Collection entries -
•••••
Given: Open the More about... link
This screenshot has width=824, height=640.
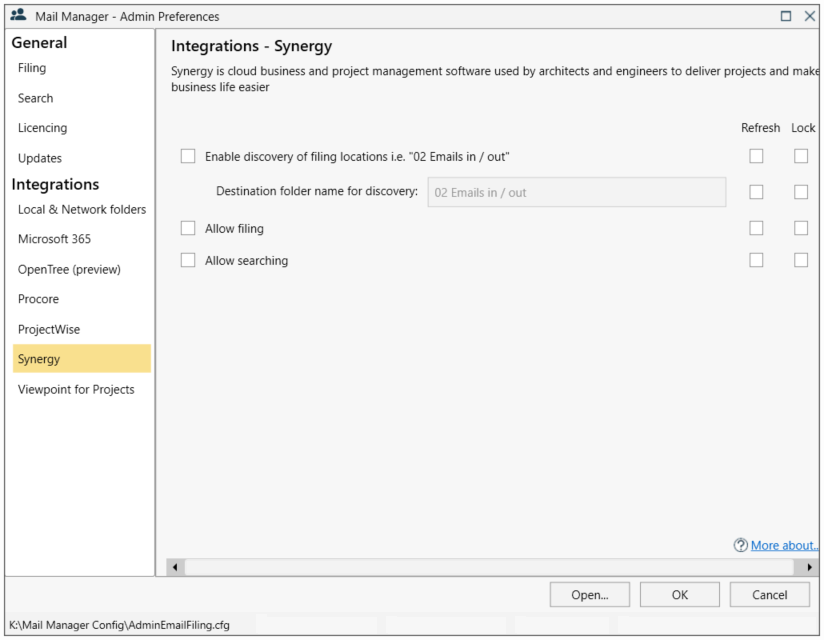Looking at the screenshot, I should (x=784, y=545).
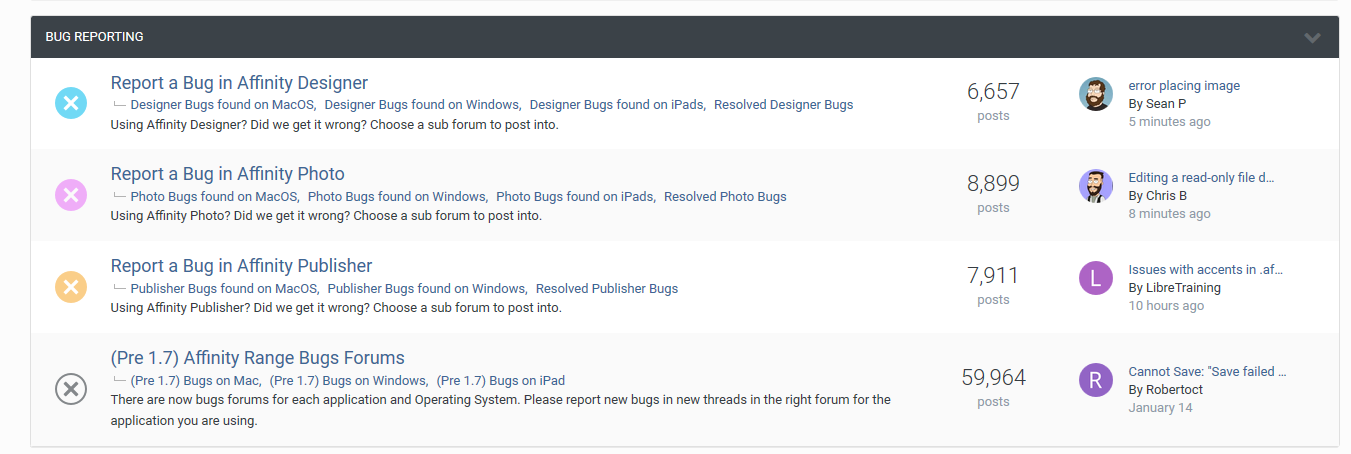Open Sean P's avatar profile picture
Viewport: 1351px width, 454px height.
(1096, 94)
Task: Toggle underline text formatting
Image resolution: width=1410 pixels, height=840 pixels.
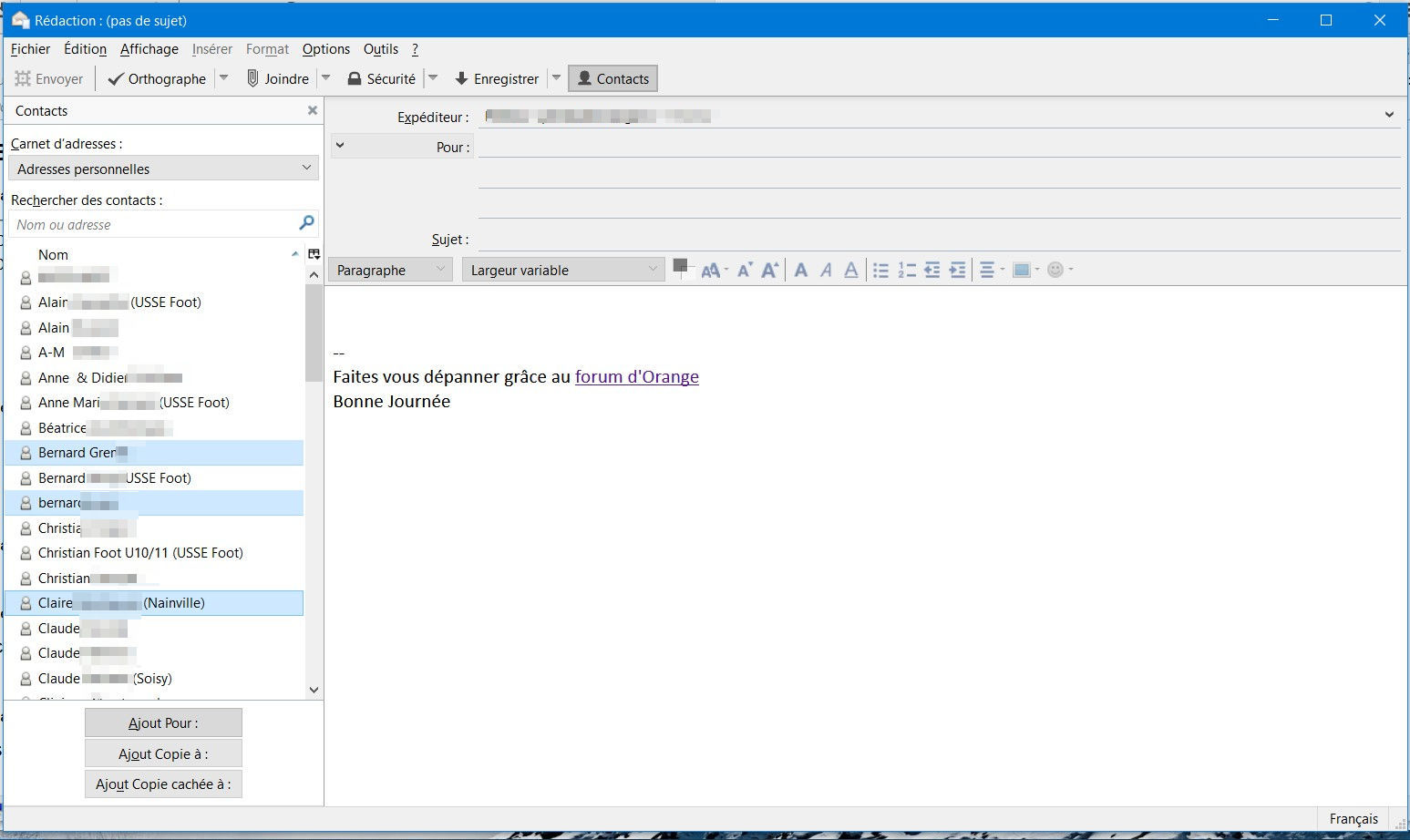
•••••
THE PROBLEM - Beginning at the line that contains "This screenshot has width=824, height=640.", give the remaining lines of the records again exactly, through the last one. Leave out pictures.

EXERCISE RESPONSE -
This screenshot has width=824, height=640.
Looking at the screenshot, I should (x=784, y=545).
Open Sean P's avatar profile picture
Viewport: 1351px width, 454px height.
(1096, 94)
Task: Toggle underline text formatting
Image resolution: width=1410 pixels, height=840 pixels.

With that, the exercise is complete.